In the absence of earth ovens, try a “slow-cooker.” Remove the thin dark outer skin and place them in a steamer in the cooker, or in the oven at 220 degrees, adding water to reach the bottom of the steamer. Cover and cook for 12 hours, then remove, salt, and fry in olive oil. Or let cook for the recommended 36 hours, adding water as necessary.

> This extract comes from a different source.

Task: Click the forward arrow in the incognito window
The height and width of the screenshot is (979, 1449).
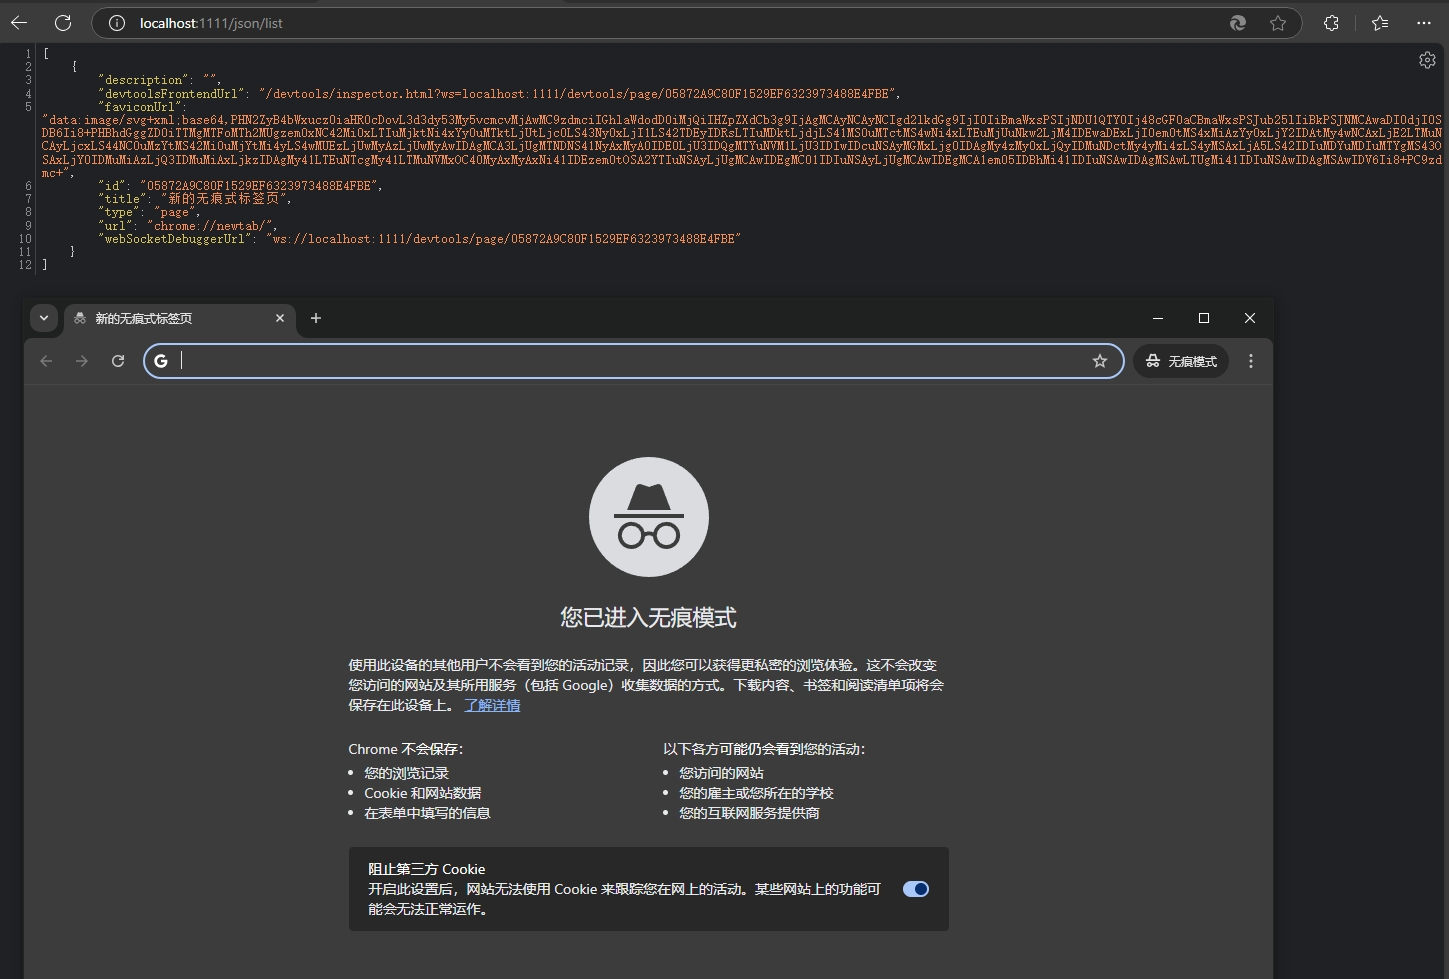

For a luxurious dessert that reminds me of the E. Indian dessert called ras malai, I found a way to shorten the cooking time by boiling the bulbs for 30 minutes in water and then cooking them with cream and a small amount of sugar for 2 hours, stirring occasionally. Use a pan large enough that it won’t boil over. Add rosewater and sweetener to taste. The bulbs become soft
and almost disappear the longer you cook them, thickening the pudding and adding a delicious taste. None of those of us who ate it experienced indigestion.

Camas is well worth growing at home, where you can become good at identifying its flowers and seed stalk. Note that it occasionally grows with another bulb that is toxic, called “death camas,” Toxicoscordion venenosum, which fortunately has very different white flowers, so only harvest from the wild if the flower or seed stalk is still attached and you are practiced at identification. The seed stalk is quite distinct in appearance, but never take a chance.

A home harvest provides flowers, safe and delicious meals, and a chance to connect with a root-food rich in history and association with this continent’s humankind.